The federal court in Northern California joined the growing number of courts with class action lawsuits filed against Lumber Liquidators Inc. alleging its laminate flooring products emit dangerous levels of formaldehyde.

Following a “60 Minutes” report two weeks ago, nearly a dozen class actions have been filed in nine other states and the Eastern District of California.

The Northern District lawsuit filed Friday contends that formaldehyde emissions from some Lumber Liquidators flooring products far exceed the maximum levels allowed by the California Air Resources Board (CARB).

It accuses the company of fraudulently concealing the alleged defects, violation of federal warranty law and unfair business practices.  The lawsuit seeks restitution and damages for the class.

The suit accuses he company of knowing for at least two years that some products made in China for the company contained unsafe levels of formaldehyde.

Formadehyde has been found to pose serious health risks over certain levels.  Long-term exposure is linked to increased risk of cancer in the nose, sinuses, oropharyngeal cancer, lung cancer and leukemia.  It causes burning eyes, coughing, headaches, dizziness and joint pain.

It is a common ingredient in glue used in the base layer of composite laminate flooring, according to the lawsuit.  Laminate wood flooring is generally composed of a base layer of pressed composite wood, particle board or fiberboard.  This mixed with sawdust or wood particles bonded together with glue or resin.  The base is covered with a veneer that made be a photographic image of wood as a decorative surface, the suit states.

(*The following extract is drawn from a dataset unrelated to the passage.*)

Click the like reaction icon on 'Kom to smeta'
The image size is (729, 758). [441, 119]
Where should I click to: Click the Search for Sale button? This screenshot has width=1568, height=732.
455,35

From 2013 to 2014 laboratory testing of formaldehyde emissions in laminate flooring at Home Depot, Lowe’s and Lumber Liquidators found the highest levels were in Chinese-made products sold by Lumber Liquidators, according to the allegations.

The lawsuit represents three name plaintiffs in Fremont, California, New Jersey and Colorado and seeks to certify classes in each of the three states.

Lawsuits have also been filed in Pennsylvania, Alabama, South Carolina, New York, Florida, Georgia, New Jersey, Oklahoma and Indiana.